I read a lot as I wrote, and I found myself putting aside new books and rereading classics. My original book was something of topical interest to finance professionals, something that might sell for a couple years and then either get a new edition or die. My ambition grew to write a book that people will read twenty years from now. Influence from books like Lombard Street, The Education of a Poker Player, Speculation as a Fine Art, Where are the Customers Yachts?, Beat the Dealer, The Great Crash, A Random Walk Down Wall Street and Practical Poker crept in to my work. In all these books the author explains in clear, simple terms something that everyone else makes complicated; and opens himself up in the process. You don't just learn about the subject, you learn about the author, and how the author views the subject. All these books have timeless interest, Lombard Street, for example, 150 years later, remains the only clear explanation of what a bank does. Modern books that encouraged me were Fooled by Randomness, My Life as a Quant, The Death of Gentlemanly Capitalism, Iceberg Risk, Blink and Positively Fifth Street.

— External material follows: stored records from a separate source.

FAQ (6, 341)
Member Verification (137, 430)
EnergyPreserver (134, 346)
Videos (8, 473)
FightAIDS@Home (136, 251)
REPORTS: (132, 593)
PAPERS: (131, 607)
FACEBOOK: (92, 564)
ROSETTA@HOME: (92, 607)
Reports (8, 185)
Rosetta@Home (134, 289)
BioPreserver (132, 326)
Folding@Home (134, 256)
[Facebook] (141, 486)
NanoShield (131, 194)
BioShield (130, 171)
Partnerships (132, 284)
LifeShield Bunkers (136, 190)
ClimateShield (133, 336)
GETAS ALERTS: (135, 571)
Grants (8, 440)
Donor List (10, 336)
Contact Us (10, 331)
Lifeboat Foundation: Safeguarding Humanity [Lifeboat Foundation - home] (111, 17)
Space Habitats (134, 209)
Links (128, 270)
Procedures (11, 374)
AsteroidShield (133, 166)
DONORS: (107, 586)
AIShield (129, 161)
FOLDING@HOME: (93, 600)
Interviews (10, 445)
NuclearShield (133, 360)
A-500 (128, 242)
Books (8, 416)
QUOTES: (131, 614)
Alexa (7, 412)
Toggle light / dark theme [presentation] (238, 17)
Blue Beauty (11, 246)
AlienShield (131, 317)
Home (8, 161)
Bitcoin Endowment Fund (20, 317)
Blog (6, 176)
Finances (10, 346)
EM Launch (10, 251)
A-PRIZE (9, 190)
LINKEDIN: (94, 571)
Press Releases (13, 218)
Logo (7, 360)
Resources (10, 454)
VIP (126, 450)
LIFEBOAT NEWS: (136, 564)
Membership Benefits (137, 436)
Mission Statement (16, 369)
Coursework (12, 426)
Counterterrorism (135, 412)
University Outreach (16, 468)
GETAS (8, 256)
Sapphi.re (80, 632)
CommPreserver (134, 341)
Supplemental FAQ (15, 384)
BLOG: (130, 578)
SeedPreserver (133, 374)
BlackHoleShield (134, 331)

After the fact, I realized another common denominator to most of those books. The author had spent a long career in finance, in other cases, a lifetime in poker. Many financial books are written by people with no professional experience in the field, others by people who worked at entry-level jobs for a few years. You don't have to love finance to be qualified to write about it, but it's important that some finance lovers communicate their ideas, for balance if not for expertise. Similarly, many poker books are written by people with only casual interest in the game (the ones above are notable exceptions). Some of these authors are card players or gamblers, some are mathematicians, some are good writers, some have no qualifications at all. Most of the serious players who do write books are full-time professional tournament players, and for the most part I think they do a poor job of communicating the nature of the game. They may teach you how to play, but seldom why.

That's my book. I hope people like it. When I started writing, that was my main hope. Now that I'm finished, I'm proud of it no matter what happens. If it doesn't sell a copy, I won't be sorry I wrote it (my publisher, on the other hand, will be sorry it paid me to write it). Whether you liked it or not, whether it changed your thinking or not, please let me know what you thought.